Germany regrets UN vote on Syria, sees new EU sanctions
Germany lamented Wednesday the failure of the UN Security Council to agree a resolution on a bloody crackdown in Syria that has left 2,700 dead and said the European Union was preparing new sanctions.
"The failure of the Syria resolution is very regrettable," Foreign Minister Guido Westerwelle said in a statement.
"The UN Security Council has not lived up to its responsibility for peace and security in the world," he added.
"Germany will continue to push, both internationally and especially within the European Union, for a clear position and pressure on the Syrian regime."
Westerwelle said later that the inability of the council to pass a resolution due to a veto by permanent members Russia and China marked a "truly sad day for international law and human rights."
His comments echoed those made by his French counterpart Alain Juppe.
The EU was hammering out an eighth package of sanctions against Damascus "to increase the pressure against the Assad regime," Westerwelle told reporters, without providing details.
"This shows we are serious."
The EU passed a seventh round of sanctions against Syria on September 23, banning new investments in Syria's oil sector at home and abroad, and prohibiting delivery of bank notes to the central bank.

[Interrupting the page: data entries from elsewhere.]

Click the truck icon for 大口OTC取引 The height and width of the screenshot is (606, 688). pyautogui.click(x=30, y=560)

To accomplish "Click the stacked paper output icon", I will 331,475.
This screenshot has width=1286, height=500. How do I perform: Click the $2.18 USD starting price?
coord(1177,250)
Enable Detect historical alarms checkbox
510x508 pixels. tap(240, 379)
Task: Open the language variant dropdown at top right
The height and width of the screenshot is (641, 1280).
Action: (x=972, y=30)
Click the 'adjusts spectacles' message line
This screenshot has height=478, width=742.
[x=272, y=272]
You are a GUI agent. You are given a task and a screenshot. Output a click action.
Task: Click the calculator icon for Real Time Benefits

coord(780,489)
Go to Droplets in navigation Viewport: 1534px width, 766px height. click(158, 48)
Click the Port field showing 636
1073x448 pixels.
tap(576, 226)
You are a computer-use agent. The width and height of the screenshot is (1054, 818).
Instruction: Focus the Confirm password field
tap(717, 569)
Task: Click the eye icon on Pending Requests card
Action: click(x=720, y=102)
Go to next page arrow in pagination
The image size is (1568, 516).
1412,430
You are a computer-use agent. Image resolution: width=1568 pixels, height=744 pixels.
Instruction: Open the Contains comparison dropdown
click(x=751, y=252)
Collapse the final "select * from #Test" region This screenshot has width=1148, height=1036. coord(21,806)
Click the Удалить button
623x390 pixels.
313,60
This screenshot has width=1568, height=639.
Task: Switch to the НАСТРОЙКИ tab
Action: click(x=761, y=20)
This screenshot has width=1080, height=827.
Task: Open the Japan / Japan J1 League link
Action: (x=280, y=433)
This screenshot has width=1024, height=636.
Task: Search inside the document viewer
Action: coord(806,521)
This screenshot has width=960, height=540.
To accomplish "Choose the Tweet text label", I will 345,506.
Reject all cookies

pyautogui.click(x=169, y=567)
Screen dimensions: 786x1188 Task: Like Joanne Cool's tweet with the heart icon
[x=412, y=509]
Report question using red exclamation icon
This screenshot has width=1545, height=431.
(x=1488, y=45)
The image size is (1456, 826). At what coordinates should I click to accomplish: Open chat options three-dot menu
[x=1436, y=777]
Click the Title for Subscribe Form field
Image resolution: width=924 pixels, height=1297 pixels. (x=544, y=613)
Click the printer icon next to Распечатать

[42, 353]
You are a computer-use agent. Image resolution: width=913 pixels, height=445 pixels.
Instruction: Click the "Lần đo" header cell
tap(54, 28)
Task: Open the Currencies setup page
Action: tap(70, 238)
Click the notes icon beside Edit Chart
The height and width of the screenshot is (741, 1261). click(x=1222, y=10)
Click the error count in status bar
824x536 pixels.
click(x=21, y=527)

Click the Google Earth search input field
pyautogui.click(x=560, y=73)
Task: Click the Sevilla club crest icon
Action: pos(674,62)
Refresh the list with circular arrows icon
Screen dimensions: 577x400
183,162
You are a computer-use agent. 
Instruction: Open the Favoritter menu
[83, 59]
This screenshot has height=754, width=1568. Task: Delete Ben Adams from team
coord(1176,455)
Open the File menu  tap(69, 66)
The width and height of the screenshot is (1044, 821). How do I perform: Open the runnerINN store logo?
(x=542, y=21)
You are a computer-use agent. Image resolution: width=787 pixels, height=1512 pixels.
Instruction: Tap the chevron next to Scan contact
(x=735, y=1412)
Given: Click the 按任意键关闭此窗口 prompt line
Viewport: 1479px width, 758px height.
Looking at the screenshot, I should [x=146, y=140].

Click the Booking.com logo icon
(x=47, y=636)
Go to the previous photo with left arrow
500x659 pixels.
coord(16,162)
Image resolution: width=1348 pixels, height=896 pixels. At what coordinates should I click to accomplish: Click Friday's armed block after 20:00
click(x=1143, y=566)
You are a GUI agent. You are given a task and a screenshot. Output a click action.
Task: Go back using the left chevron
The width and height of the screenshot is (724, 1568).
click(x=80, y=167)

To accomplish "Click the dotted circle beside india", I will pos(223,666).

On Tuesday, after nearly six months of negotiations, nine of the 15 countries on the Security Council voted for the resolution against Syria, drawn up by France, with Britain, Germany and Portugal.
The text called for "targeted measures" if Syrian President Bashar al-Assad did not end the assault on demonstrators, which the UN says has resulted in at least 2,700 deaths.
In addition to the Russian and Chinese vetoes, South Africa, India, Brazil and Lebanon abstained, reaffirming a divide in the 15-nation body since NATO launched air strikes in Libya using UN resolutions to justify the action.